Exercise goal:
Below are the entries. Transcribe exactly the lines from the one with "Copyright Policy (768, 744)" through the one with "OK (517, 1336)", ends included, and leave out all others.

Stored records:

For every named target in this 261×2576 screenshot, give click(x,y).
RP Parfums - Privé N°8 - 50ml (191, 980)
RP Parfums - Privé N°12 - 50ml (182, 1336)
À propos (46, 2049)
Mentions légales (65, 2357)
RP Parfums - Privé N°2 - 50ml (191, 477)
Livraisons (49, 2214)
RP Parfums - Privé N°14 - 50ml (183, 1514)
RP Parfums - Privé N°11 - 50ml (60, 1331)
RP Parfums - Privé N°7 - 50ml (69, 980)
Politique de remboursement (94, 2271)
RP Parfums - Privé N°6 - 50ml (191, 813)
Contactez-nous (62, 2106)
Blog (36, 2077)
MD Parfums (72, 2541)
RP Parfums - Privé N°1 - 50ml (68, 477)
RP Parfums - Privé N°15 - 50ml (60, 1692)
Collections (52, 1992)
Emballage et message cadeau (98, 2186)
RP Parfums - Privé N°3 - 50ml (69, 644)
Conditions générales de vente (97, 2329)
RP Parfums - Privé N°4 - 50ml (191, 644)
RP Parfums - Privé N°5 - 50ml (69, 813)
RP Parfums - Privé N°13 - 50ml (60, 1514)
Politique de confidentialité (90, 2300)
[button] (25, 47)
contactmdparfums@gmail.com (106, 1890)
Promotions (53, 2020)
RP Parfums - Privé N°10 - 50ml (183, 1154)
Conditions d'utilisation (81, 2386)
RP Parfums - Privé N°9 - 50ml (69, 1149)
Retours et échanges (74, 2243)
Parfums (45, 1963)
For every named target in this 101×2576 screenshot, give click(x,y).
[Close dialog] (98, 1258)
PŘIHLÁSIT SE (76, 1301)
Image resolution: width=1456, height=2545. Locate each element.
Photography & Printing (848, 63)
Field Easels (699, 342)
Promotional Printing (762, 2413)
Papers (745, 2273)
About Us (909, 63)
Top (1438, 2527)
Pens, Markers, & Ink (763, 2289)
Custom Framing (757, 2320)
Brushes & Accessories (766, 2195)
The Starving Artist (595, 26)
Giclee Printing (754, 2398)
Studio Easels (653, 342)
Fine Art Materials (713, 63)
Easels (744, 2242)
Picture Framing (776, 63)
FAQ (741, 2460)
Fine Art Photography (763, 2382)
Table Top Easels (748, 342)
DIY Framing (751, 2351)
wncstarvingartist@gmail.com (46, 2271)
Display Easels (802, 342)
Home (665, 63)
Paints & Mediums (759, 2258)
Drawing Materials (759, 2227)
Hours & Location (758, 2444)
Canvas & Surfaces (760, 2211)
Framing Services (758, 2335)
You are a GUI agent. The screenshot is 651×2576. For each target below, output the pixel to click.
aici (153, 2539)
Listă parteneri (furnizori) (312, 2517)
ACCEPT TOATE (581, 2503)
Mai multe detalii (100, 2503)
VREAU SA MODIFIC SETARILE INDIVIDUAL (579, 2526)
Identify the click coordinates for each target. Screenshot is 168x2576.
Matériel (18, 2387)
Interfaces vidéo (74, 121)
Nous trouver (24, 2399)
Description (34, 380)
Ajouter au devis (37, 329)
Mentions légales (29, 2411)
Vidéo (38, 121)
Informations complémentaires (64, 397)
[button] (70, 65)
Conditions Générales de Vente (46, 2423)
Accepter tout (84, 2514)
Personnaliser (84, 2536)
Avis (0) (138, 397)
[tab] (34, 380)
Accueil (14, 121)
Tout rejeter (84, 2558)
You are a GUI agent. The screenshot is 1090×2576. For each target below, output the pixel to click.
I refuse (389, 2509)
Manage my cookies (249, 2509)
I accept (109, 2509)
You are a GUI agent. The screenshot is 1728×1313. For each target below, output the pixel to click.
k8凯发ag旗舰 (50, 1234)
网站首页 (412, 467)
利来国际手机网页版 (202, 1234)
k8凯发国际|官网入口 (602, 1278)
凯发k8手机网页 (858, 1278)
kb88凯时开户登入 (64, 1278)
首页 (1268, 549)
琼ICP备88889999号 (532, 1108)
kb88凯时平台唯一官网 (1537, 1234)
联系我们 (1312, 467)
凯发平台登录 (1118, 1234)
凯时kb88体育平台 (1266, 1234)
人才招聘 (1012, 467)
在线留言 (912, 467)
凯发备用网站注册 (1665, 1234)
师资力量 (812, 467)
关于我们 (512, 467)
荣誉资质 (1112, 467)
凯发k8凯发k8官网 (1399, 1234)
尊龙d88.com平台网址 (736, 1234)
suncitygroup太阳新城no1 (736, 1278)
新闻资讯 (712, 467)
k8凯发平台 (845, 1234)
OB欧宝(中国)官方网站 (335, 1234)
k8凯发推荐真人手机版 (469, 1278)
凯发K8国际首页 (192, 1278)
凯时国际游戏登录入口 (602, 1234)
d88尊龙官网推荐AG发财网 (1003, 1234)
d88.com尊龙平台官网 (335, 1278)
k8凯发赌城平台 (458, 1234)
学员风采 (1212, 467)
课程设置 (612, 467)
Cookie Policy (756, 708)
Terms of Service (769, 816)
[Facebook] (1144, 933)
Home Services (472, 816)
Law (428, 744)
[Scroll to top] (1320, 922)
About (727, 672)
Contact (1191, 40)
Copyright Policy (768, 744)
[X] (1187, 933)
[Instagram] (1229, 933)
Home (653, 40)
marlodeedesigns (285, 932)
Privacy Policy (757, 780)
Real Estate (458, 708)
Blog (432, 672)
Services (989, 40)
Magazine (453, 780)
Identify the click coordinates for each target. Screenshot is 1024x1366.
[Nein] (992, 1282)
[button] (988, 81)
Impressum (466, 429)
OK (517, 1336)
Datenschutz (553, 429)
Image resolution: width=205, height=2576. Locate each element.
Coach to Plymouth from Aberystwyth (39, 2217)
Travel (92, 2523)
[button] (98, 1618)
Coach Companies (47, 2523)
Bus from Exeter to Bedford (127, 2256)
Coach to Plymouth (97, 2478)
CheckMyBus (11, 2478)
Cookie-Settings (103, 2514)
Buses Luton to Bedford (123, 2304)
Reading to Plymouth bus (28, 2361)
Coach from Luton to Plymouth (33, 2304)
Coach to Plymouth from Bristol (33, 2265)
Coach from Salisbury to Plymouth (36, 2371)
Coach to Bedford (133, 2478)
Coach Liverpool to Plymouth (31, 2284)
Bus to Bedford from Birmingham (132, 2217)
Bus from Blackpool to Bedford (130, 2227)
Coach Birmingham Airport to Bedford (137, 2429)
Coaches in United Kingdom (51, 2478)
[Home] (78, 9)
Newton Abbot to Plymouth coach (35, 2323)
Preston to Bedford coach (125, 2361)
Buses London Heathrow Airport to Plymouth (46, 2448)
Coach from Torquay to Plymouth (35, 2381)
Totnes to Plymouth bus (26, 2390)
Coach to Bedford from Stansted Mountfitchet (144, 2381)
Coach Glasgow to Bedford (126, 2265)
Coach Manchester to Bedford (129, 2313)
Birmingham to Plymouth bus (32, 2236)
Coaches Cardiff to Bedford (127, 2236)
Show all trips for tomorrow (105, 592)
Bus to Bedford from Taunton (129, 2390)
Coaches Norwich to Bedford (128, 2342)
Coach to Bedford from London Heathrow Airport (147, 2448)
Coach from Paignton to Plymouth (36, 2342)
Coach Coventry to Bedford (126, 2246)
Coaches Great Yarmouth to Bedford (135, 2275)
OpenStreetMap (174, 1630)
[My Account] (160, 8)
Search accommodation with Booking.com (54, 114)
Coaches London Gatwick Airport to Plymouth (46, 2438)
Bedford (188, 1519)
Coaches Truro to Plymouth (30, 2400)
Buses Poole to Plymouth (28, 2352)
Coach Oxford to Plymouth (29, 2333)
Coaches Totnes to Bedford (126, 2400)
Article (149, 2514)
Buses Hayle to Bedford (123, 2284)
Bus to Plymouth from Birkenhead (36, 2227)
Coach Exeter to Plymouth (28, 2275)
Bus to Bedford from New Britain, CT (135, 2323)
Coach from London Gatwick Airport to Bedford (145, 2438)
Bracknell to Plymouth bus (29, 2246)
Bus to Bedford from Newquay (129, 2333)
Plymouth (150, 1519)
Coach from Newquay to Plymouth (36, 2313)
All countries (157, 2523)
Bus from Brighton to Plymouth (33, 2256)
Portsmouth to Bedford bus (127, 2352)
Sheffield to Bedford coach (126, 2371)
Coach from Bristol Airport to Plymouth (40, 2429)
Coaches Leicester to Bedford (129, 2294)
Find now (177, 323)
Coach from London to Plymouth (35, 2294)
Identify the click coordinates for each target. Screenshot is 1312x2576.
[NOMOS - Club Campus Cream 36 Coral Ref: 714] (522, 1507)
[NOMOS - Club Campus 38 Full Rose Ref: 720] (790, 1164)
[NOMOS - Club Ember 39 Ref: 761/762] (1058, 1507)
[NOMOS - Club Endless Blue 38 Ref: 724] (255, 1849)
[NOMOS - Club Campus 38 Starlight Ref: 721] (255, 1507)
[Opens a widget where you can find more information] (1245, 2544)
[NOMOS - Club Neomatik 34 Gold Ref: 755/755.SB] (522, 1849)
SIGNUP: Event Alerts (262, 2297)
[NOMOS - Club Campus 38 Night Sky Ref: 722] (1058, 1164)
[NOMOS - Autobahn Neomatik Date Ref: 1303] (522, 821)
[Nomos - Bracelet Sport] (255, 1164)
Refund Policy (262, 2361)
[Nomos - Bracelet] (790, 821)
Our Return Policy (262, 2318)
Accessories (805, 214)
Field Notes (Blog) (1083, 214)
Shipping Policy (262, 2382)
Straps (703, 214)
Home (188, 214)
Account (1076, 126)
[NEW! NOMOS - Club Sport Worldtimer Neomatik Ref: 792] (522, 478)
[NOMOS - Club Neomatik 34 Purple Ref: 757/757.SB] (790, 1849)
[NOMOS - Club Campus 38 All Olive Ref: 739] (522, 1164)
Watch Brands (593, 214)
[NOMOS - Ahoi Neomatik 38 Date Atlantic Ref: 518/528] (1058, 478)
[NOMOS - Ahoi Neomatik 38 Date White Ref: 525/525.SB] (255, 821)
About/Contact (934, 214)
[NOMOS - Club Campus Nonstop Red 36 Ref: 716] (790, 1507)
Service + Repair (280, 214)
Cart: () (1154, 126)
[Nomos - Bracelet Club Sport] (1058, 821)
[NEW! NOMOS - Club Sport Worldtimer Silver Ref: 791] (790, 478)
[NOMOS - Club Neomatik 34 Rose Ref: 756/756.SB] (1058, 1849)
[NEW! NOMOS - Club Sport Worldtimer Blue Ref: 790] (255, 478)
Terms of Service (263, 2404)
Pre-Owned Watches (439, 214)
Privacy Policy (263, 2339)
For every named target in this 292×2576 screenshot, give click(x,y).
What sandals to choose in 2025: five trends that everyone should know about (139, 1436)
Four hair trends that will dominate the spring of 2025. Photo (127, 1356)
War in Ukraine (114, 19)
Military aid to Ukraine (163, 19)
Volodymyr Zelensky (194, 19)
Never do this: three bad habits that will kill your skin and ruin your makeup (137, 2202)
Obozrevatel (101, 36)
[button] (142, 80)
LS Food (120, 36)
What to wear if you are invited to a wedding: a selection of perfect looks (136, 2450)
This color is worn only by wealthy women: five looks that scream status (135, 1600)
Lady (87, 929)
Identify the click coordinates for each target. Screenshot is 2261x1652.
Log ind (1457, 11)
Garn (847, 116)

Result of this task:
Copyright Policy (768, 744)
[X] (1187, 933)
[Instagram] (1229, 933)
Home (653, 40)
marlodeedesigns (285, 932)
Privacy Policy (757, 780)
Real Estate (458, 708)
Blog (432, 672)
Services (989, 40)
Magazine (453, 780)
Identify the click coordinates for each target. Screenshot is 1024x1366.
[Nein] (992, 1282)
[button] (988, 81)
Impressum (466, 429)
OK (517, 1336)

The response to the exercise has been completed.